Table 7. Primers used for dengue virus detection and serotyping.
Primer |
Sequence (5’ → 3’) |
mD1 |
TCAATATGCTGAAACGCGAGAAACCG |
D2 |
TTGCACCAACAGTCAATGTCTTCAGGTTC |
rTS1 |
CCCGTAACACTTTGATCGCT |
mTS2 |
CGCACAAGGGCATGAACAGTTT |
TS3 |
TAACATCATCATGAGACAGAGC |
TS4 |
TTCTCCCGTTCAGGATGTC |
2.10. Data Entry and Analysis
Data were entered using Excel 2019 and analyzed using SPSS version 2021. Frequencies, proportions, and 95% confidence intervals were calculated.
Cross-tabulations were performed to explore associations between serotypes, age groups, sex, and geographical location.
3. Results
3.1. Sociodemographic Characteristics
Between July and August 2024, a total of 1490 patients presented for consultation and for whom microscopic examination for malaria was requested. Among them, 439 were from Abomey-Calavi, 601 from Abomey, and 450 from Lokossa.
In the overall study population, only 288 patients tested positive for malaria (19.3%), while 1202 patients tested negative for malaria (80.7%).
Table 8 presents the distribution of patients received in hospitals for TBS examination.
Table 8. Results of patients received in hospitals for TBS.
Hospitals |
Total patients |
TBS + |
TBS − |
Abomey-Calavi |
439 |
89 |
350 |
Abomey |
601 |
98 |
503 |
Lokossa |
450 |
101 |
349 |
Total |
1490 |
288 |
1202 |
3.1.1. Distribution of the Study Population by Age
Only febrile patients with negative TBS results were included for molecular detection of the dengue virus.
The study population consisted of 120 non-malarial febrile patients recruited from the three hospitals, namely: Abomey (n = 50), Lokossa (n = 35), and Abomey-Calavi (n = 35). Although the distribution by site was not homogeneous, the analysis of sociodemographic characteristics was conducted on all participants to provide an overall view of the study population.
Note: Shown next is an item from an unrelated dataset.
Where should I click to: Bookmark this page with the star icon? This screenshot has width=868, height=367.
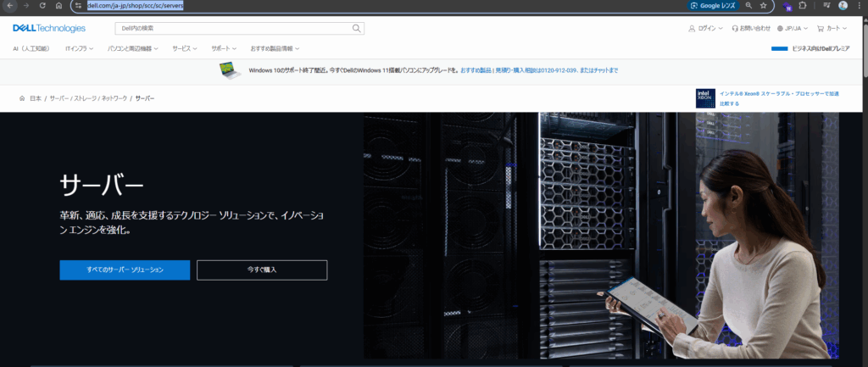(763, 5)
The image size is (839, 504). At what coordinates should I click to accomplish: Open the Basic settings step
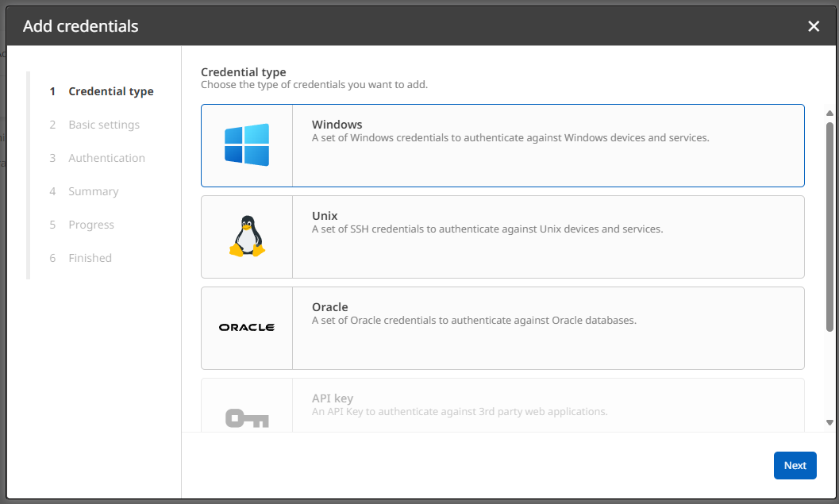104,125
The mean age of patients was 19 years, with extremes ranging from 0 to 80 years. Figure 2 shows the distribution of the study population by age group.
Figure 2. Distribution of the study population by age group.
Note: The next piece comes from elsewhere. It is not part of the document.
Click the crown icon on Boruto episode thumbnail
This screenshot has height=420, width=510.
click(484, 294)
3.1.2. Distribution of the Study Population by Sex
The distribution of the study population by sex showed a clear female predominance. Indeed, the male-to-female sex ratio was 0.52, indicating that there was approximately one man for every two women.
Table 9 summarizes the distribution of the study population by sex.
Table 9. Distribution of the target population by sex.
Sex |
Number of individuals |
Percentage |
Male |
41 |
34.17% |
Female |
79 |
65.83% |
Total |
120 |
100% |
3.2. Determination of the Presence of Various Dengue Virus Serotypes in Febrile Patients
Electrophoresis of Serotype-Specific Amplicons (DENV-1 to DENV-4)
PCR products were visualized by electrophoresis on a 2% agarose gel stained with ethidium bromide. The size of the amplified fragments allowed the identification of each serotype.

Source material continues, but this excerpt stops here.